Al-Mallah acquired the rank of beylerbey, which corresponds to the rank of lieutenant general, from Sultan Abdulhamid II and was awarded several Ottoman, French and Syrian decorations.

Al-Mallah was a man of liberal views, open to western ideas and thought, proficient in Turkish, Persian, Armenian and French. He particularly loved photography, and used to keep massive albums featuring Ottoman and European royalty, politicians, writers and musicians. He was also noted for his collection of rare and antiquarian books and manuscripts, which he made available to scholars and researchers by dedicating them to the "Islamic Endowments Library of Aleppo," and the "Library of the Arab Academy" in Damascus.

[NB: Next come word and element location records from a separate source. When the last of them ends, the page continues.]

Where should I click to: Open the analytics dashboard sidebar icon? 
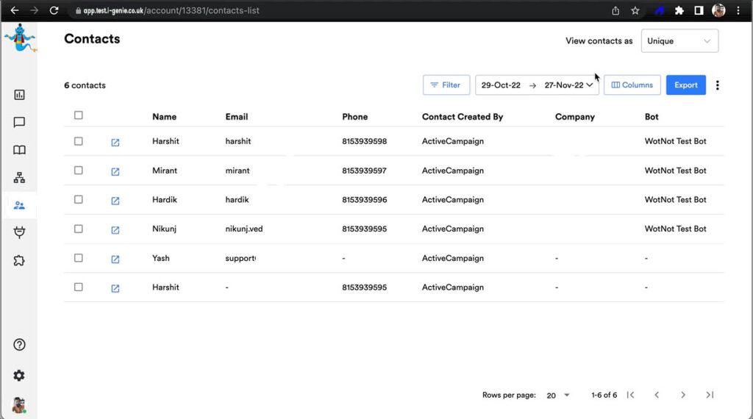coord(19,95)
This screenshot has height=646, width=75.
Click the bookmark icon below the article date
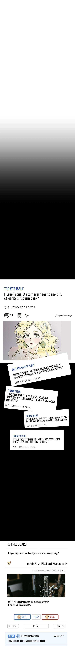tap(19, 316)
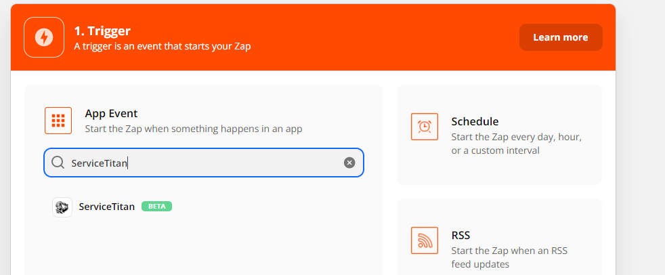Image resolution: width=665 pixels, height=275 pixels.
Task: Select the ServiceTitan search result name
Action: 107,206
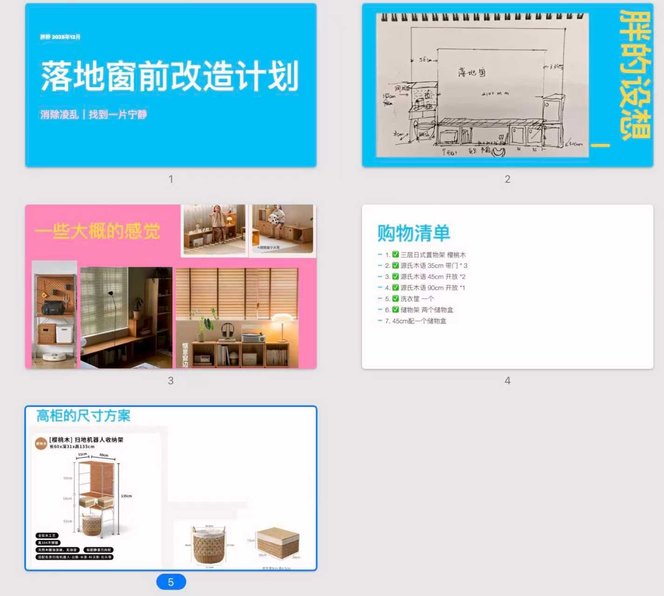This screenshot has height=596, width=664.
Task: Click the 樱桃木 robot storage shelf product image
Action: coord(97,496)
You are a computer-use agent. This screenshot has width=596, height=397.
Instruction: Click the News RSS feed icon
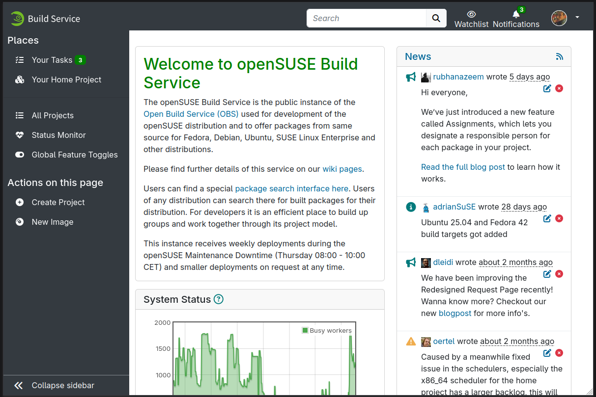tap(559, 57)
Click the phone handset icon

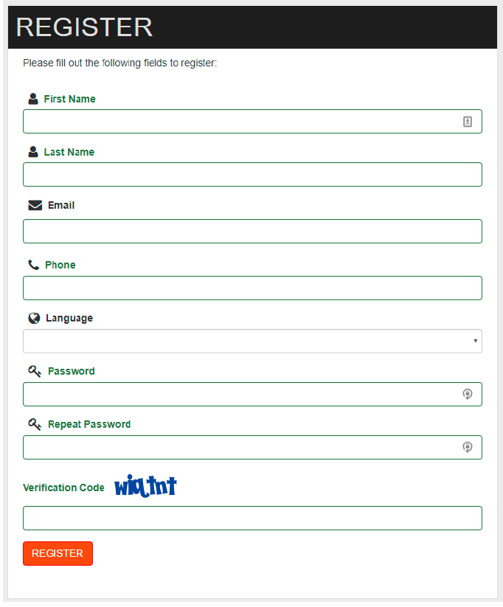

Al-Mallah was described by a fellow historian Sheikh Kamil al-Ghazzi as "The leading notable of Aleppo". Moreover, his biography appeared in a number of books, and was also cited in dozens of historical works on Aleppo and modern Syria written by noted Arab and western scholars. His name also appeared in the memoirs of Syrian politicians as well as the accounts of Arab and western travelers, including the late Crown Prince Mohammed Ali Tewfik of Egypt, who visited Syria before the outbreak of World War I, and the memoirs of Lady Gertrude Bell.